***** The data
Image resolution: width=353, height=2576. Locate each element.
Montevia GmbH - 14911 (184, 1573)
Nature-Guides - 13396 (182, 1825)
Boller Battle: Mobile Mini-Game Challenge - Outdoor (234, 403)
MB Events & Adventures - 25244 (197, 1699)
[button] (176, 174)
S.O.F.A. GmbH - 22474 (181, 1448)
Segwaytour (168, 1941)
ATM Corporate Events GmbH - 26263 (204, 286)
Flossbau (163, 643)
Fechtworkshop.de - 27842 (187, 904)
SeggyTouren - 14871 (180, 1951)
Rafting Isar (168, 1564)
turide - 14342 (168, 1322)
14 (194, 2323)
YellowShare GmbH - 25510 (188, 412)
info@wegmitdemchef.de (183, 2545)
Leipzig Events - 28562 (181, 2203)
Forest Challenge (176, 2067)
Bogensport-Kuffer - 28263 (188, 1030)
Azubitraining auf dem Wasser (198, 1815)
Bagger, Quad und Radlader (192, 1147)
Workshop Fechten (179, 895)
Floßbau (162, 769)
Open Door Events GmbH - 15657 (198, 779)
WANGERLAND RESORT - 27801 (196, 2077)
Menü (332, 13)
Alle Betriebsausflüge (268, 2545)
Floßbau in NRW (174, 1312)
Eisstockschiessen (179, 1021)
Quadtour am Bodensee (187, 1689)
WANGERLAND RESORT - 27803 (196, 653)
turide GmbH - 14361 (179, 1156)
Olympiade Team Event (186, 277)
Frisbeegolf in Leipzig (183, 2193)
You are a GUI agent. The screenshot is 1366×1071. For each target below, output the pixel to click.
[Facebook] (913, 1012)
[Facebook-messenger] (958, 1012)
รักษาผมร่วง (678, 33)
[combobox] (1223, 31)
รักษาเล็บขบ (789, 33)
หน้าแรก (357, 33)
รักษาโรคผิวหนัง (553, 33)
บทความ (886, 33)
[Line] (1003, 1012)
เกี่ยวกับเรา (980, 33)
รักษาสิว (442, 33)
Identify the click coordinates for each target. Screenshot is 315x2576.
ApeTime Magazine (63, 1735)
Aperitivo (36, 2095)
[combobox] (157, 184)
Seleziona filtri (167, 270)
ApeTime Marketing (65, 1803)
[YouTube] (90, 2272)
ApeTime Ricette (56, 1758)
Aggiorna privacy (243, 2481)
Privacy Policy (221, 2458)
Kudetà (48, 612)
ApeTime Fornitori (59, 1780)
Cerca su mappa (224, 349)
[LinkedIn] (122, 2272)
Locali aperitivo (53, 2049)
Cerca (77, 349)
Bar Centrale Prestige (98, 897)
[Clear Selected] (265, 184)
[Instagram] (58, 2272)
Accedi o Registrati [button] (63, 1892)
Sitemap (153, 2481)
**********
***** The data
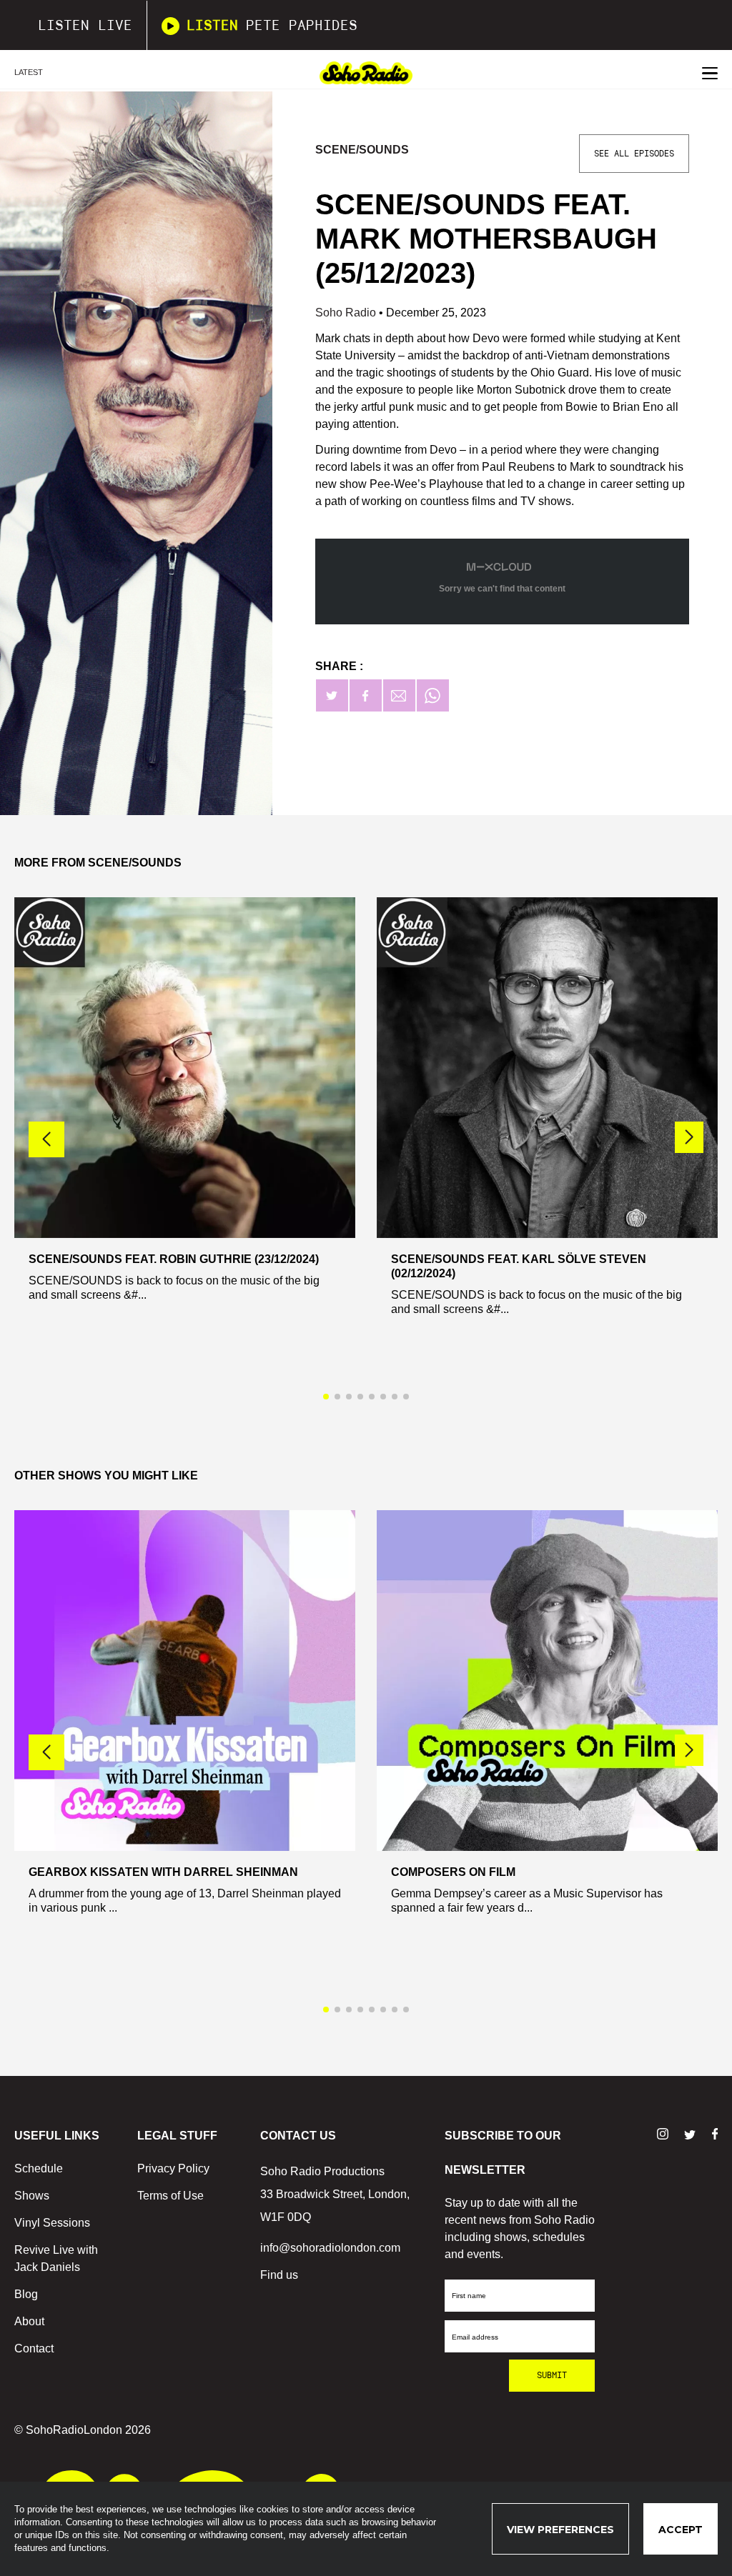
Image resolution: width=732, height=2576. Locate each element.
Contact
**********
***** The data
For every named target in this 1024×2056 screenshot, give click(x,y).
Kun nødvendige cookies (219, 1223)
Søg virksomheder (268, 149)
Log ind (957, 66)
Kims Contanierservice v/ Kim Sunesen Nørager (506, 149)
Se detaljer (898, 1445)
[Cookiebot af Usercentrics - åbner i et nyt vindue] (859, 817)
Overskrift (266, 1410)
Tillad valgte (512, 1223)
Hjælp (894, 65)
**********
Could you return exactly the lines above from the line with "Forest Challenge (176, 2067)" to the line with "Sitemap (153, 2481)", both included, and nothing else?

● **Expected answer**
Forest Challenge (176, 2067)
Bogensport-Kuffer - 28263 (188, 1030)
Azubitraining auf dem Wasser (198, 1815)
Bagger, Quad und Radlader (192, 1147)
Workshop Fechten (179, 895)
Floßbau (162, 769)
Open Door Events GmbH - 15657 (198, 779)
WANGERLAND RESORT - 27801 (196, 2077)
Menü (332, 13)
Alle Betriebsausflüge (268, 2545)
Floßbau in NRW (174, 1312)
Eisstockschiessen (179, 1021)
Quadtour am Bodensee (187, 1689)
WANGERLAND RESORT - 27803 (196, 653)
turide GmbH - 14361 (179, 1156)
Olympiade Team Event (186, 277)
Frisbeegolf in Leipzig (183, 2193)
You are a GUI agent. The screenshot is 1366×1071. For each target below, output the pixel to click.
[Facebook] (913, 1012)
[Facebook-messenger] (958, 1012)
รักษาผมร่วง (678, 33)
[combobox] (1223, 31)
รักษาเล็บขบ (789, 33)
หน้าแรก (357, 33)
รักษาโรคผิวหนัง (553, 33)
บทความ (886, 33)
[Line] (1003, 1012)
เกี่ยวกับเรา (980, 33)
รักษาสิว (442, 33)
Identify the click coordinates for each target. Screenshot is 315x2576.
ApeTime Magazine (63, 1735)
Aperitivo (36, 2095)
[combobox] (157, 184)
Seleziona filtri (167, 270)
ApeTime Marketing (65, 1803)
[YouTube] (90, 2272)
ApeTime Ricette (56, 1758)
Aggiorna privacy (243, 2481)
Privacy Policy (221, 2458)
Kudetà (48, 612)
ApeTime Fornitori (59, 1780)
Cerca su mappa (224, 349)
[LinkedIn] (122, 2272)
Locali aperitivo (53, 2049)
Cerca (77, 349)
Bar Centrale Prestige (98, 897)
[Clear Selected] (265, 184)
[Instagram] (58, 2272)
Accedi o Registrati [button] (63, 1892)
Sitemap (153, 2481)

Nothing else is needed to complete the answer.